A minha mãe rasgou a carta em pedaços minúsculos, como se assim pudesse apagar as palavras, os sentimentos, a traição.
— Ele nunca me amou, Rita. Nunca. E eu aceitei isso durante anos, por vocês. Mas agora… agora já não sei quem sou.
Abracei-a, sentindo o peso de todos os anos de silêncio, de todas as palavras não ditas. Pela primeira vez, chorei com ela. Chorei por tudo o que perdemos, por tudo o que nunca fomos.
Quando o ano de silêncio terminou, a minha mãe pediu o divórcio. O meu pai apareceu para assinar os papéis, acompanhado da nova namorada, uma mulher loira, elegante, com um sorriso falso. A Sofia recusou-se a ir. Eu fui, porque precisava de ver com os meus próprios olhos que aquilo era real.
No caminho para casa, a minha mãe disse-me:
— Não deixes que o passado te defina, Rita. Tu mereces ser feliz.
Mas como podia eu ser feliz quando sentia que tudo à minha volta estava a desmoronar-se?
Faltava um mês para o meu casamento. O João era o oposto do meu pai: carinhoso, presente, transparente. Mas eu sentia-me assombrada pelo medo de repetir os erros dos meus pais. Comecei a ter pesadelos, a duvidar de tudo. Será que o amor era mesmo suficiente? Será que eu sabia amar, depois de crescer numa casa onde o amor era apenas uma palavra vazia?
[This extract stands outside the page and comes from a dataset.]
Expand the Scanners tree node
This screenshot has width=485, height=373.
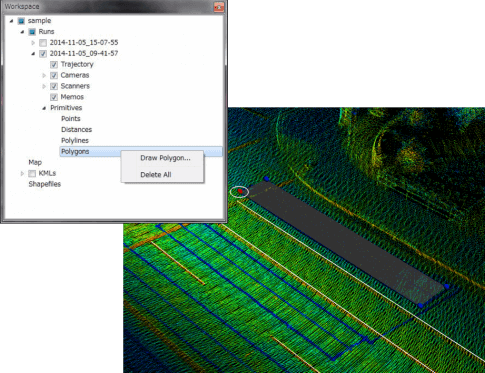(x=44, y=86)
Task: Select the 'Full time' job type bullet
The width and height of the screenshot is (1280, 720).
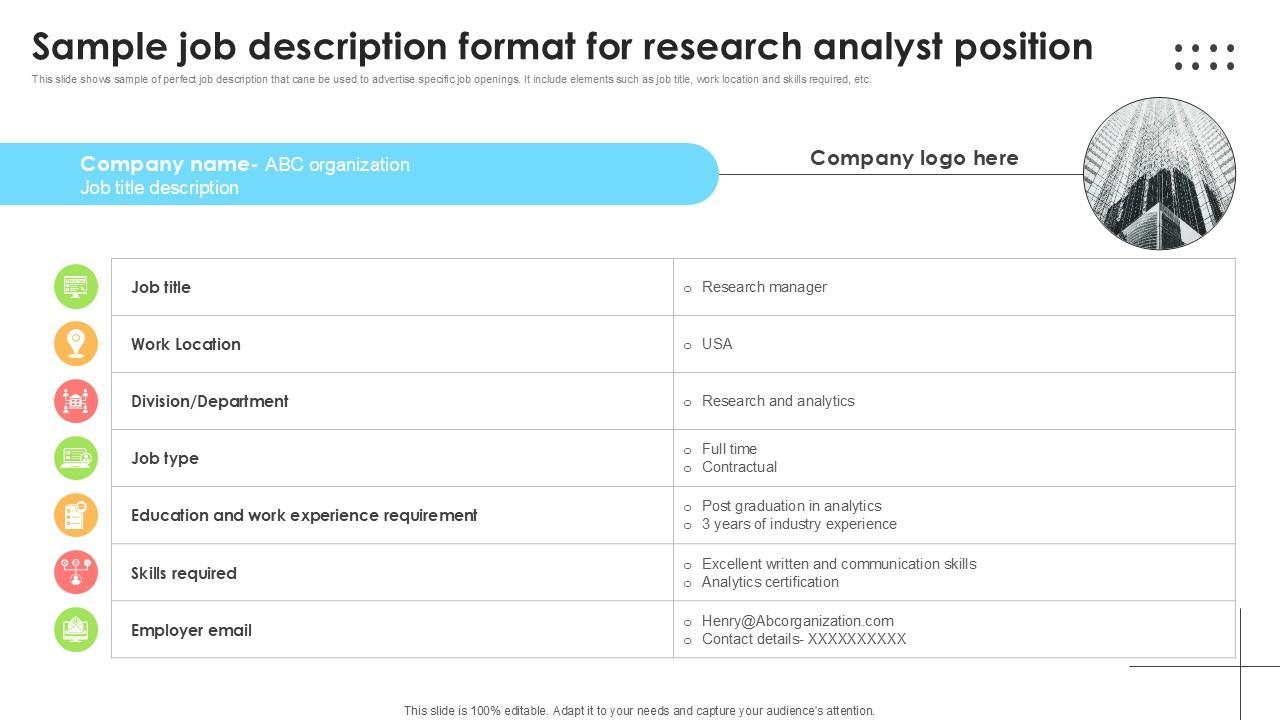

Uma noite, depois de uma discussão sem sentido com o João, sentei-me na varanda e liguei ao Miguel. Não falávamos há anos. Atendeu ao terceiro toque.
— Rita? Está tudo bem?
— Preciso de ti, mano. Sinto que estou a perder-me.
Ele veio ter comigo nessa noite. Falámos durante horas, sobre tudo o que nunca dissemos. Sobre o pai, sobre a mãe, sobre o medo de sermos iguais a eles.
— Não somos eles, Rita. Somos nós. E temos o direito de ser felizes, mesmo que isso signifique fazer diferente.
No dia do casamento, olhei para a minha mãe, para a Sofia, para o Miguel. O meu pai não apareceu. Pela primeira vez, senti que aquela ausência já não doía tanto. Tinha aprendido a viver com o vazio, a preencher os silêncios com a minha própria voz.
Hoje, escrevo esta história porque sei que não sou a única. Quantas famílias vivem de silêncios, de segredos, de medos? Quantos de nós carregam o peso do passado sem saber como largá-lo?
Será que algum dia conseguimos mesmo libertar-nos das marcas da nossa família? Ou será que, no fundo, passamos a vida inteira a tentar ser diferentes, sem perceber que somos feitos dos mesmos pedaços partidos?
E vocês, o que acham? Conseguimos mesmo quebrar o ciclo, ou estamos condenados a repeti-lo?